Greek (Inverse) DIP Update: Bailout Loans To Be Junior To Existing Claims

In breaking all ties with reality, the IMF has decided that not only will US taxpayer money be freely abused to rescue a profligate Greece, but that money will be effectively junior to existing claims, in essence making it some MC Escher DIP reverse DIP nightmare. Basically US taxpayers will be Last In, Last Out, and will recover any proceeds only after existing creditors get paid out. Pardon us, but this is bloody ridiculous.
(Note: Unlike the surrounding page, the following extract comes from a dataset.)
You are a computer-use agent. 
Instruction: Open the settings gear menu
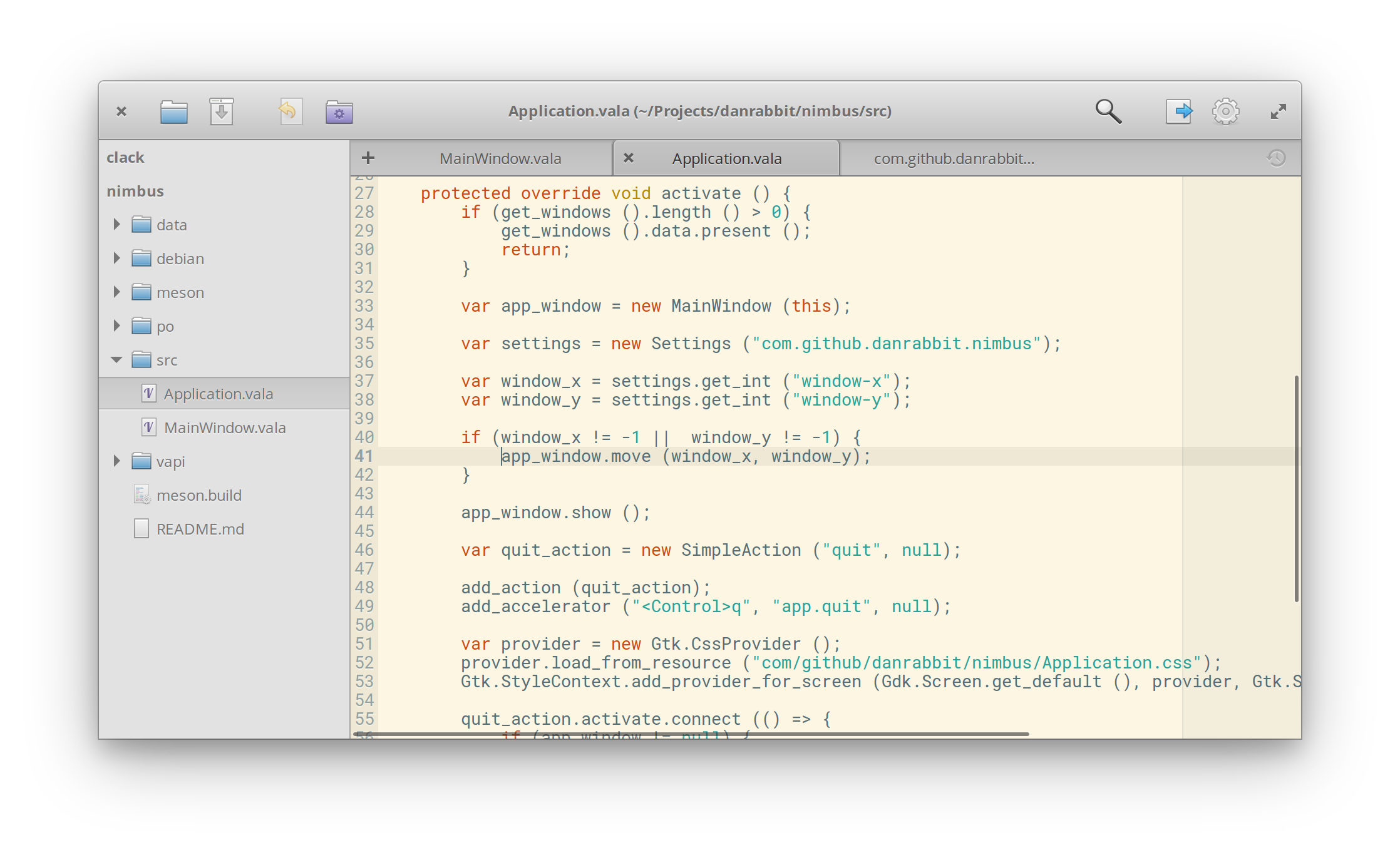tap(1225, 111)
When will someone in the mainstream media start focusing on this??? Americans are getting the short end of the stick, and nobody in this country knows or cares about it.This is more billions that will be promptly paid and never recovered.

Euro Intelligence reports:

In a conversion with German MPs, that was already being leaked while it was taking place in the Bundestag, Dominique Strauss Kahn outlined some of the details:

  • The package would be in the order of €100-120bn for three years, during which Greece would be taken off the market. (Germany ‘s economics minister said that Germany contribution would be €8.4bn each year for three year running, with a risk on the upside. The Germans had apparently thought that the €45bn would be the total size of the package)
  • The package will contain no element of restructuring and rescheduling
  • The loans will be junior to those of the existing bondholders.
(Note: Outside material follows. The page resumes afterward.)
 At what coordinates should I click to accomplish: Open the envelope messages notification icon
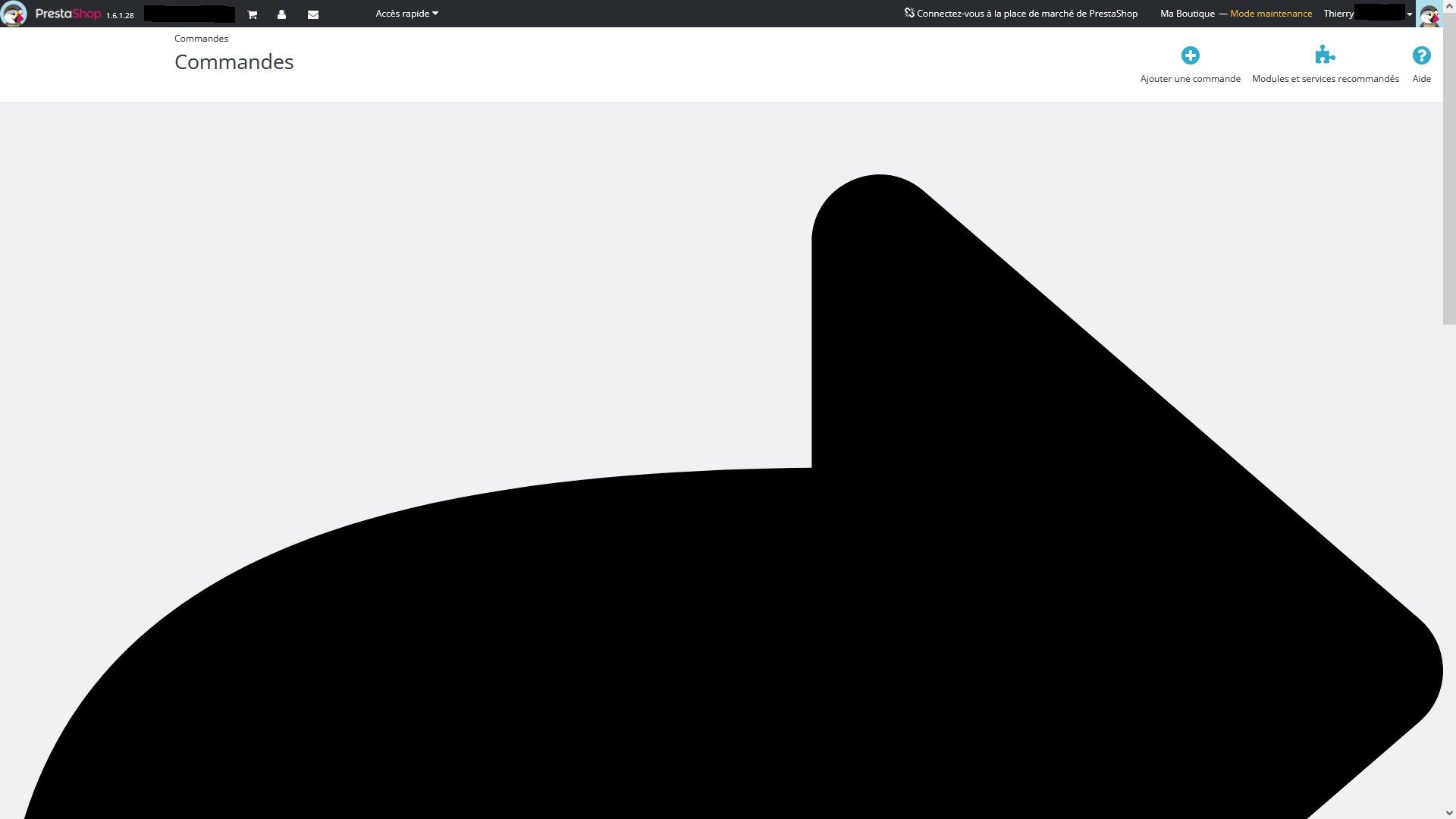click(x=312, y=14)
Everything, and we mean everything, is being done for Europe's banks to not experience even one cent of Mark to Myth losses as that would set off the entire house of cards. Who is paying: European and US (and global) taxpayers. Why? Because the alterantive is the same "end of the world" bullshit we have grown to love and expect.

Even Germans, still staunchly opposed to the bailout, are voicing in on Merkel's lack of decision-making ability:

A frong-page editorial in FT Deutschland launched a severe attack on Merkel, criticising a total loss of reality by ignoring the problem, and saying that her procrastination is adding to the cost of the crisis. Martin Schulz head of the Socialists faction in the European Parliament said that the aid should have been decided a long time ago. He accused Merkel of Greek bashing, as she tried to benefit politically from the rising anti-Greek sentiment in Germany. The Italian economist Tito Boeri said that each days of this crisis would cost the German taxpayer dearly.
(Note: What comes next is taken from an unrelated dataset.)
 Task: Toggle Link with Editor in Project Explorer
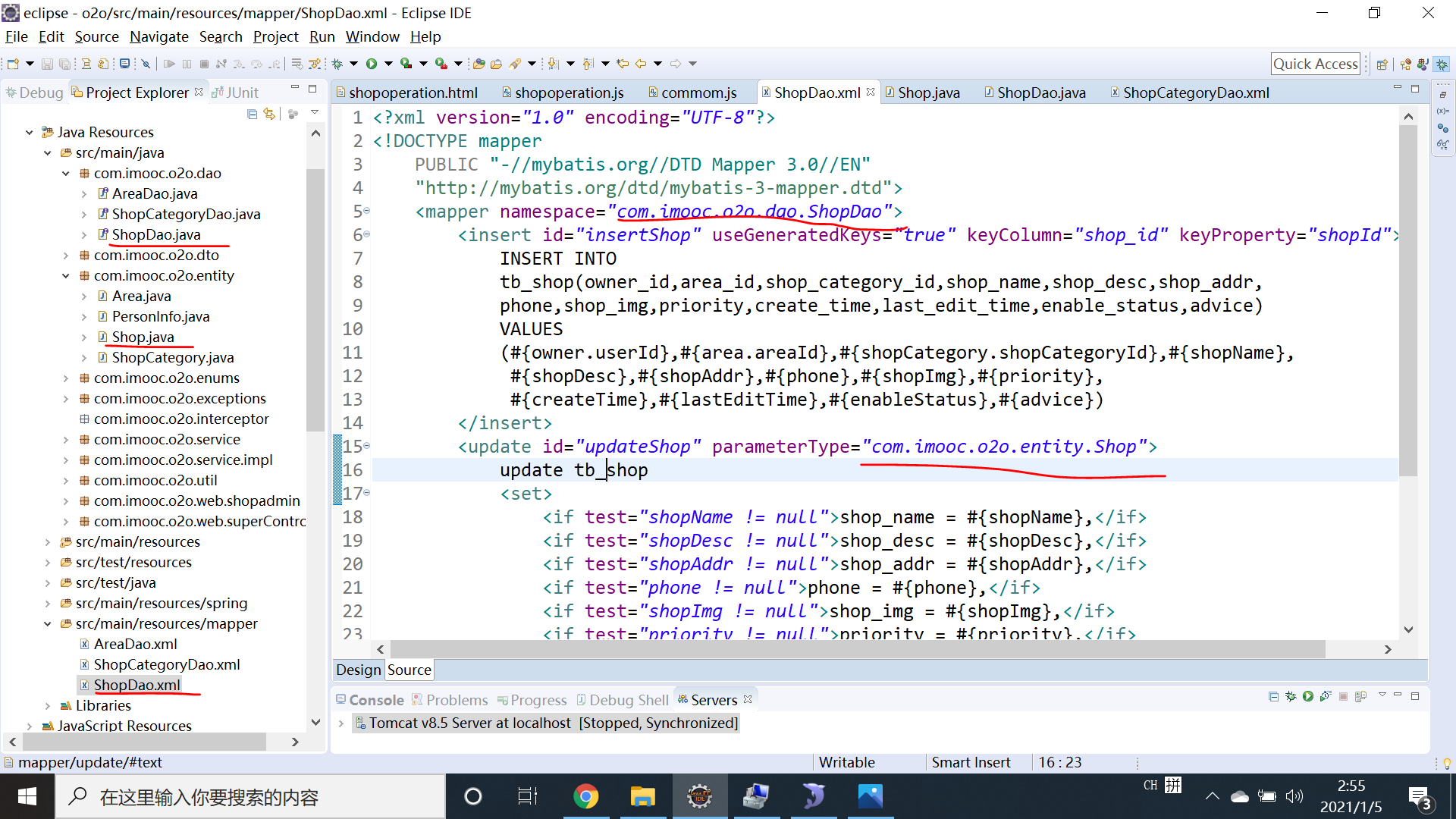click(269, 114)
As for the Greek response, we are still confident a government overthrow is merely months away:

Kathimerini quotes Juergen Stark as ruling out the possibility that the ECB might end up buying Greek bonds. In a separate article, Kathimerini reports that IMF/EU/ECB sought to cut the 13th and 14th salary but labour minister Andreas Loverdos said that this is not acceptable to the Greek government. Pushing retirement age and job cuts in the public sector are other sensitive issues (see Kathimerini). The government still expects to end negotiations on Sunday and to get aid by May 19. Strikes are likely to continue until the summer, but the hard part only starts later.